Royal Dutch Shell is so determined to close the gap on U.S. Exxon Mobil – the market leader in the energy industry sector – that they are willing to spend more than it is worth, according to market experts. Shell bought smaller rival company BG Group in a $70 billion transaction, in what is thought to be the biggest merger signed in the energy industry in the past ten years.
Buying BG is the third biggest deal ever in the industry and is expected to bring Shell more options in the liquefied natural gas sector, where BG capitalized on the growing demand by coming up with some innovative projects. Shell was already the biggest LNG company in the world, but getting access to BG infrastructure would allow them to enter markets like Brazil, Kazakhstan or Australia.

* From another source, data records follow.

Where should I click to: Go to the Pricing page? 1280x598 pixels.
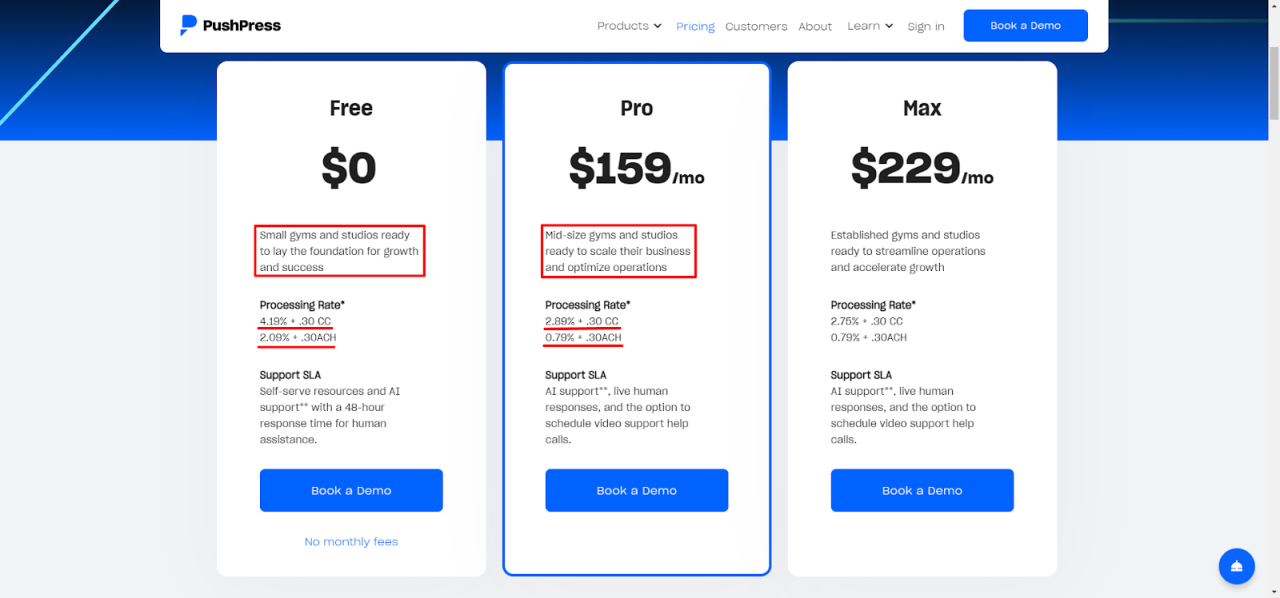[x=695, y=27]
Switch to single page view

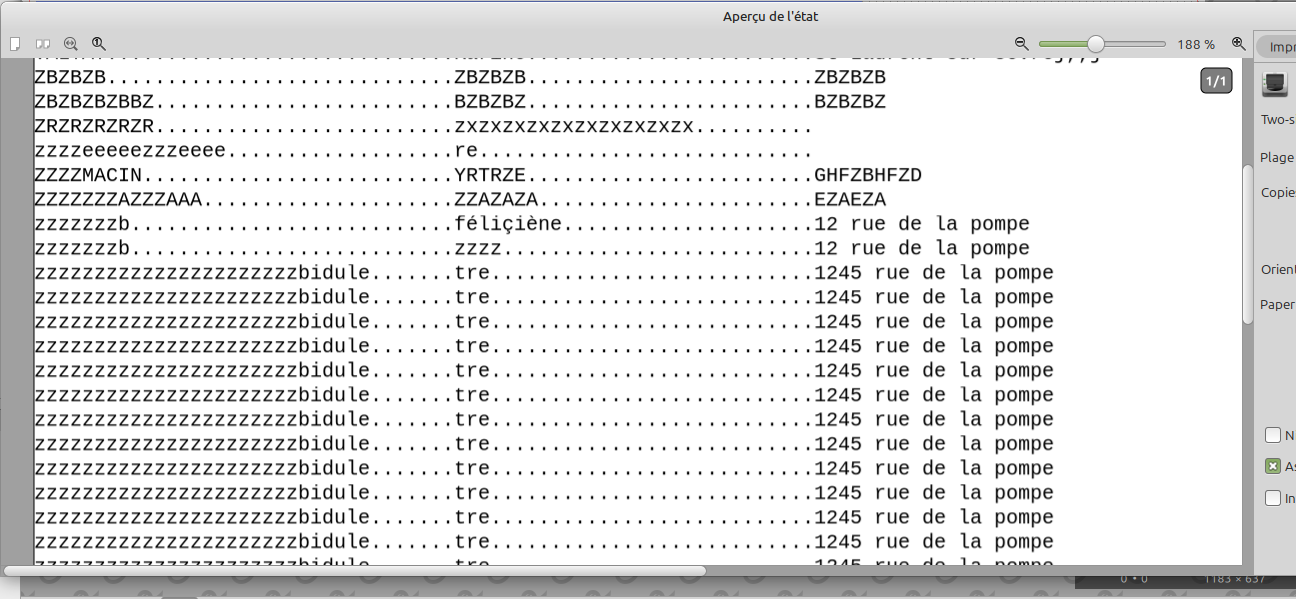tap(15, 44)
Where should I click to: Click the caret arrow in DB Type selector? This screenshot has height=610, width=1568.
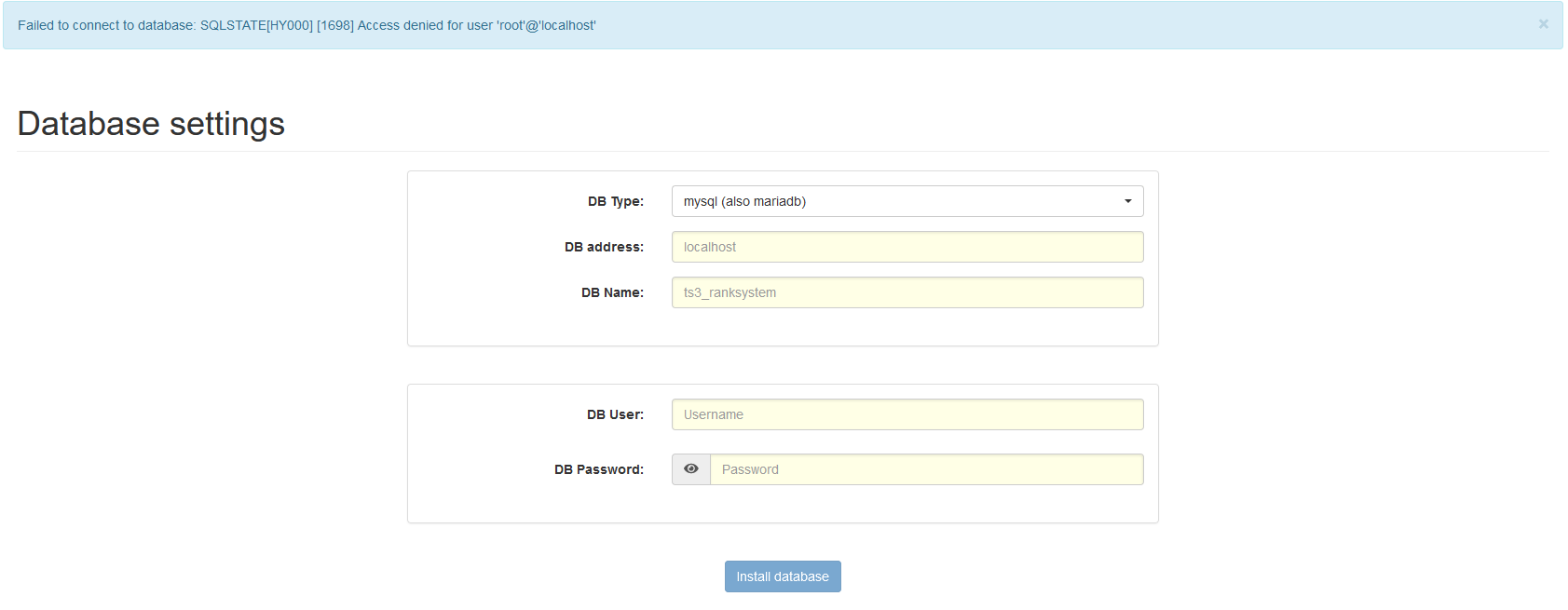[1127, 201]
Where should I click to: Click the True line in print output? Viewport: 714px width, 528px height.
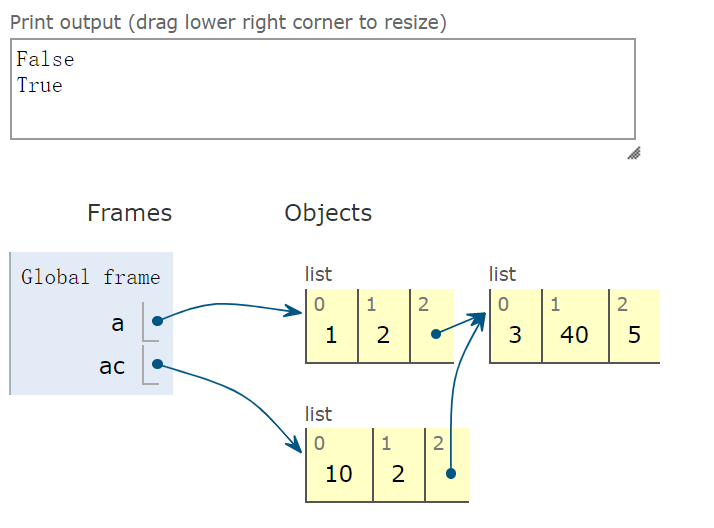click(x=40, y=86)
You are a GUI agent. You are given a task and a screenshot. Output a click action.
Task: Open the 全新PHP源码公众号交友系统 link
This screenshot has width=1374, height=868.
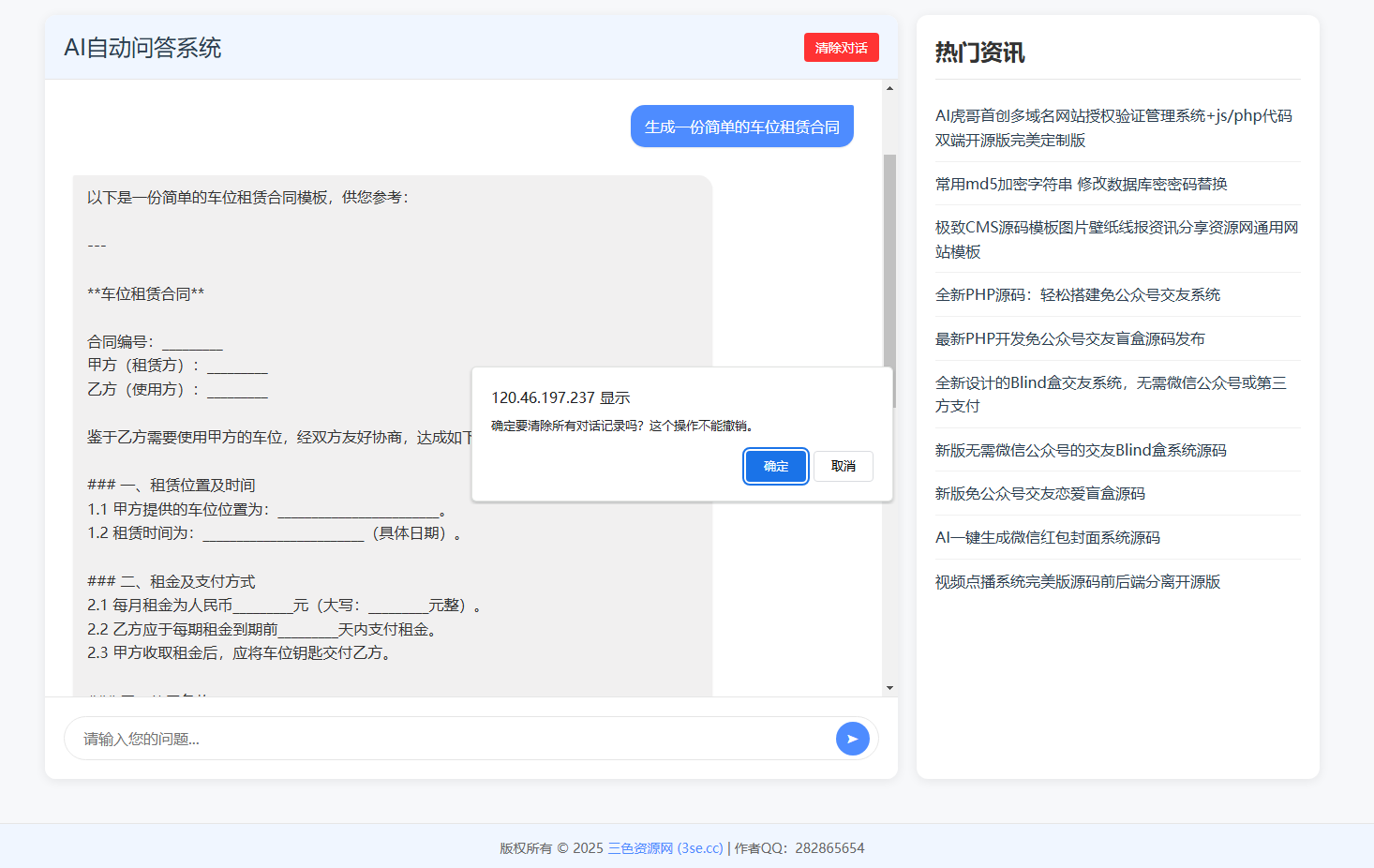pos(1077,294)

According to some market specialists, however, the merger might not prove as profitable as Shell hopes to. “Shell is still taking a big gamble because if the price of oil and gas doesn’t go back up, I would imagine this might put them in a difficult position in terms of cash flow,” JBC Energy Asia director Richard Gorry believes.
Shell, the largest energy company in Europe, announced on Wednesday that they expect to see a 25 percent increase in the company’s oil and gas reserves as a result of the BG acquisition. What Shell executives are actually doing is betting that the role of alternative energy sources, such as LNG-based energy will mark a significant increase at least in emerging economies, and when so their company will be the first to reap the benefits.

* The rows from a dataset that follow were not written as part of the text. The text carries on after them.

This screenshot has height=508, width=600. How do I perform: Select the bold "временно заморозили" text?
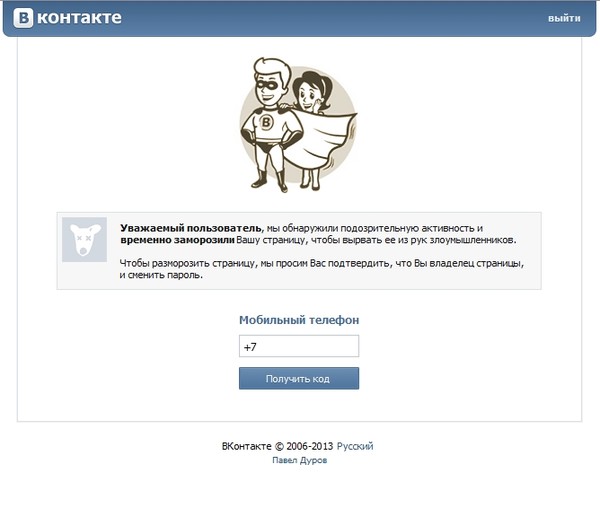177,240
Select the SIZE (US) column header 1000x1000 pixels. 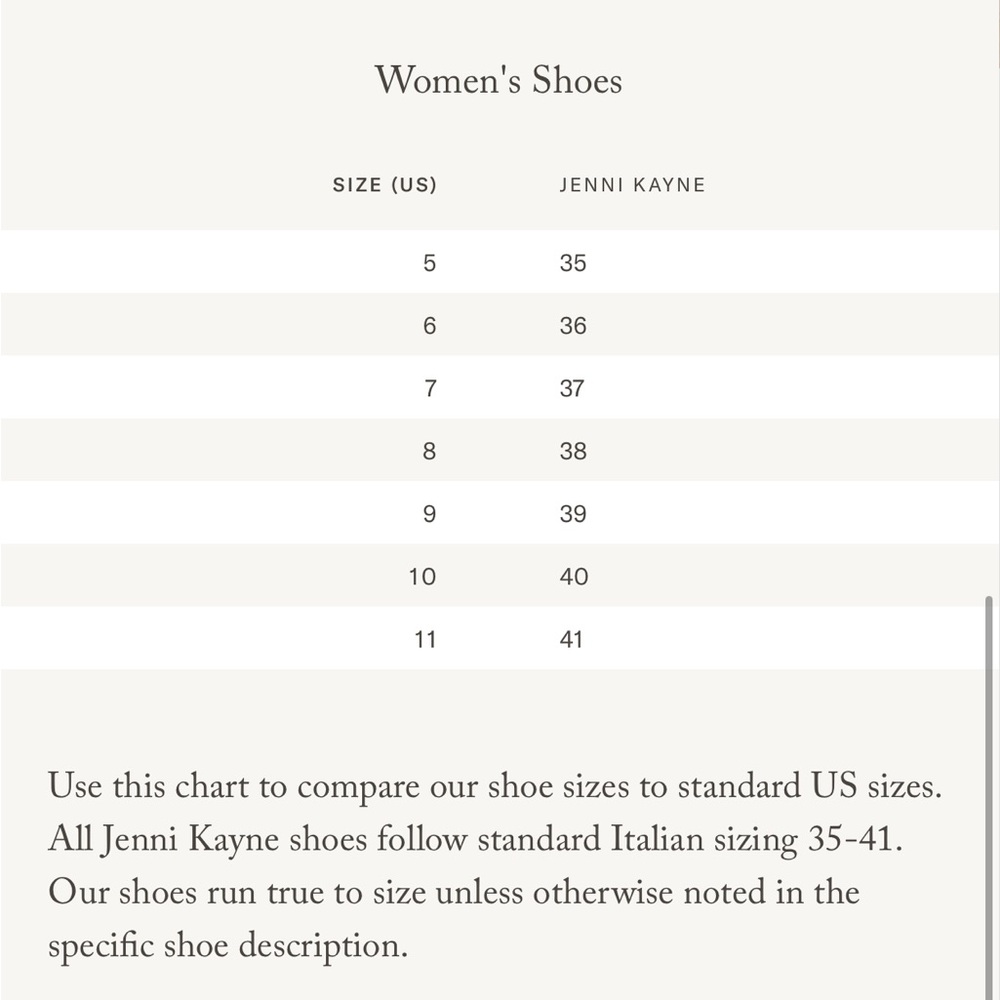click(385, 185)
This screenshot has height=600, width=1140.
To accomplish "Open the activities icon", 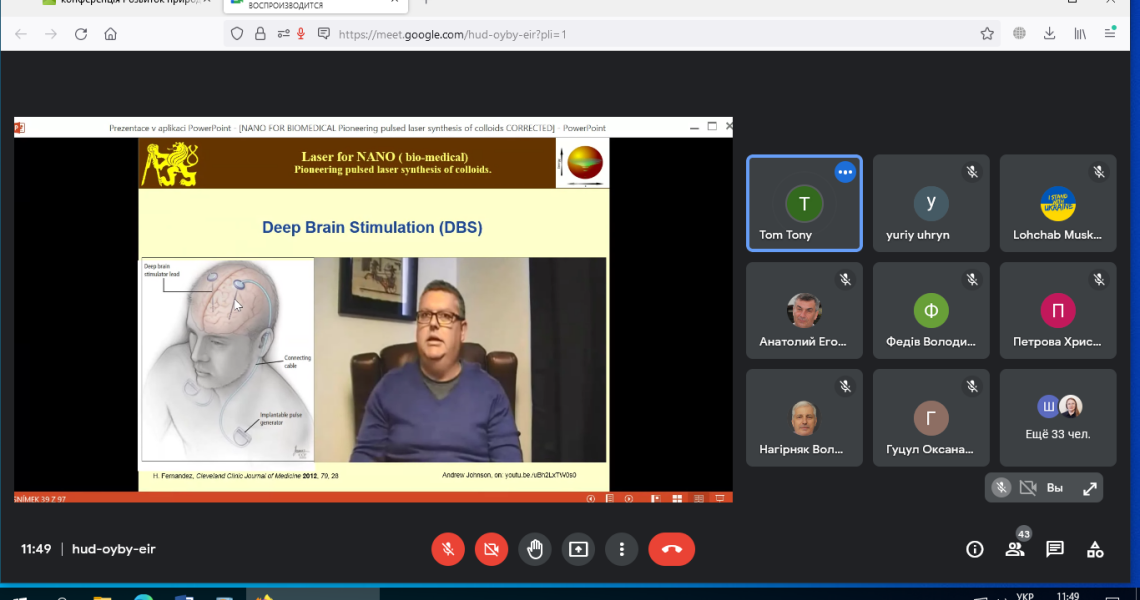I will [1095, 550].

But many of Shell’s investors expressed serious concerns over the short term costs of the $70 billion transaction, suggesting that it might take a while until profits will start flowing, and in the meantime the company will still have to sustain its costly dividend policy. “There is no danger that Shell will change its dividend policy,” Michael Clark, Fidelity MoneyBuilder Dividend Fund specialist, reassured Shell shareholders.
According to Shell Chief Financial Officer Simon Henry, the merger between Shell and BG will create a LNG giant estimated to sell 50 million tons over the next five years, twice as much as its rival Exxon. As a result of acquiring BG, Shell will now become the leading foreign oil company in a very important emerging market – Brazil. But the executives will have to convince the investors that BG’s portfolio is profitable beyond Brazil and take a large share of the LNG markets in Australia, China and the European Union.
Shell-BG will account together for about 18 percent of the world’s LNG yearly output, and those behind the creation of the group hope it will get the attention of new, richer investors. “A deal of this size would certainly be getting everyone interested in running the ruler over potential combinations in the natural resources sector,” energy market analyst Paul Gait believes.